Dataset entries
===============
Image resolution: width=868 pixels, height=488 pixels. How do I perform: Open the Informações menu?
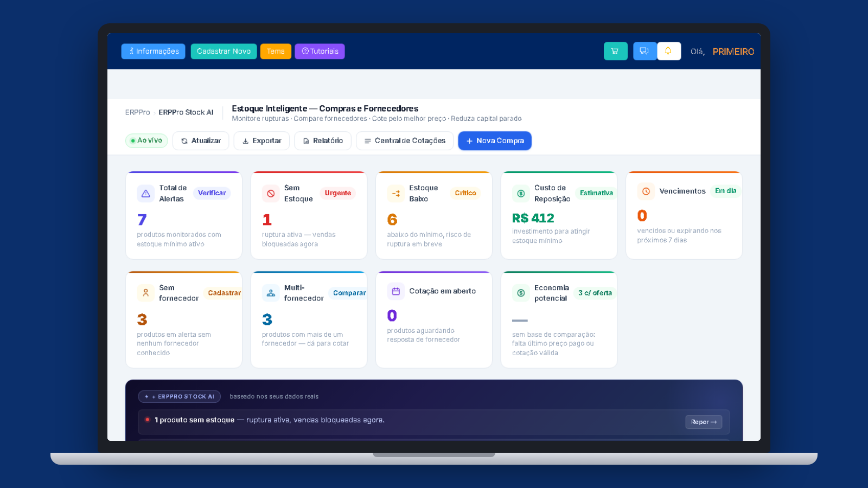pyautogui.click(x=154, y=52)
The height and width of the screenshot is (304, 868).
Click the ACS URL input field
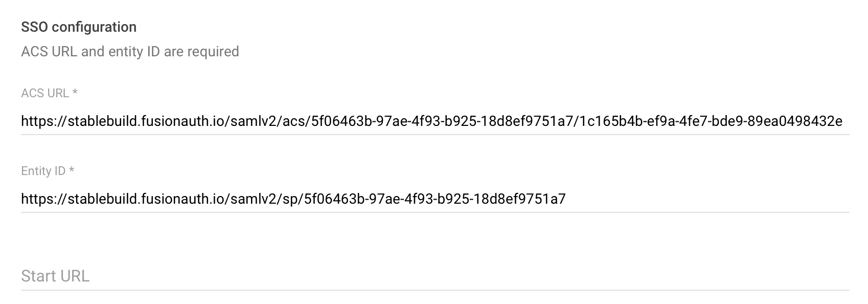click(x=435, y=121)
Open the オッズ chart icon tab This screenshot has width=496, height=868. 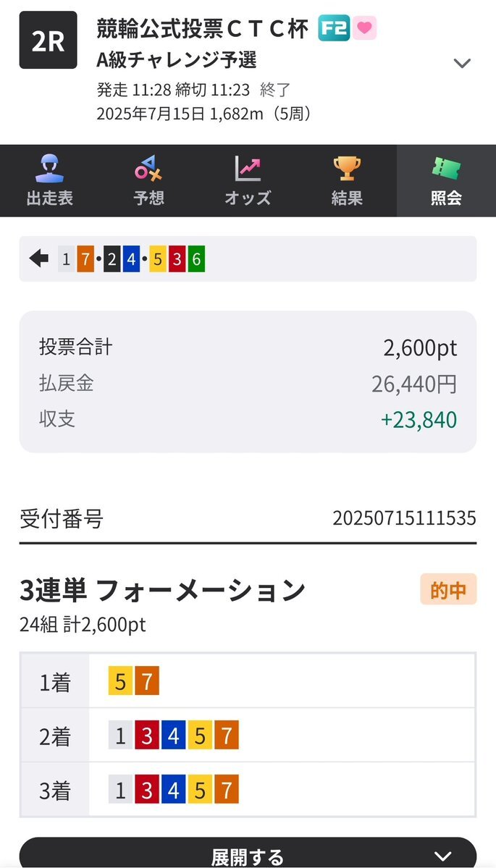point(248,180)
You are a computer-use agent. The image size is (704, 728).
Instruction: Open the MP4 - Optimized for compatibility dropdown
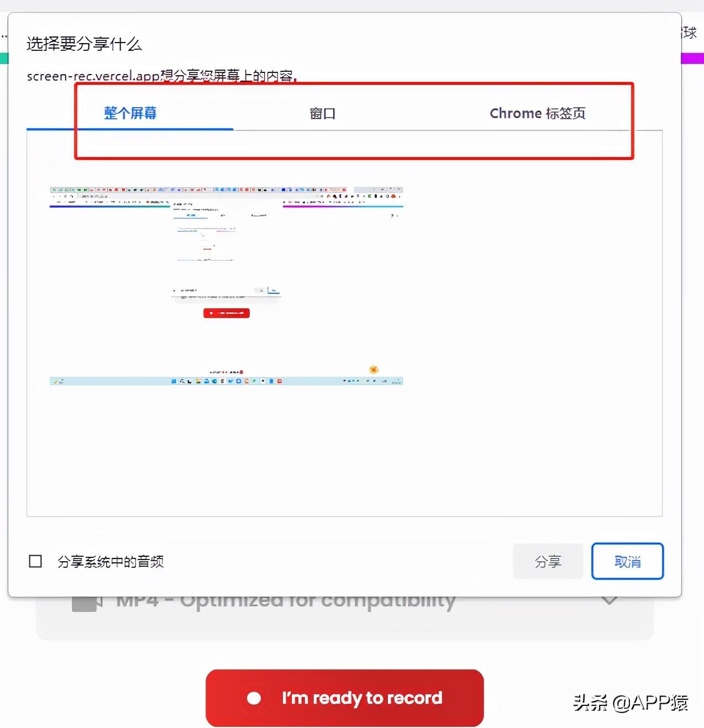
===============
● TASK:
Quote, without alteration, the lines running from the line containing "You are a computer-use" to the last line of the entries, and include no pictures.

● RESPONSE FOR THIS EXERCISE:
You are a computer-use agent. The image size is (704, 728).
Instruction: Open the MP4 - Optimized for compatibility dropdown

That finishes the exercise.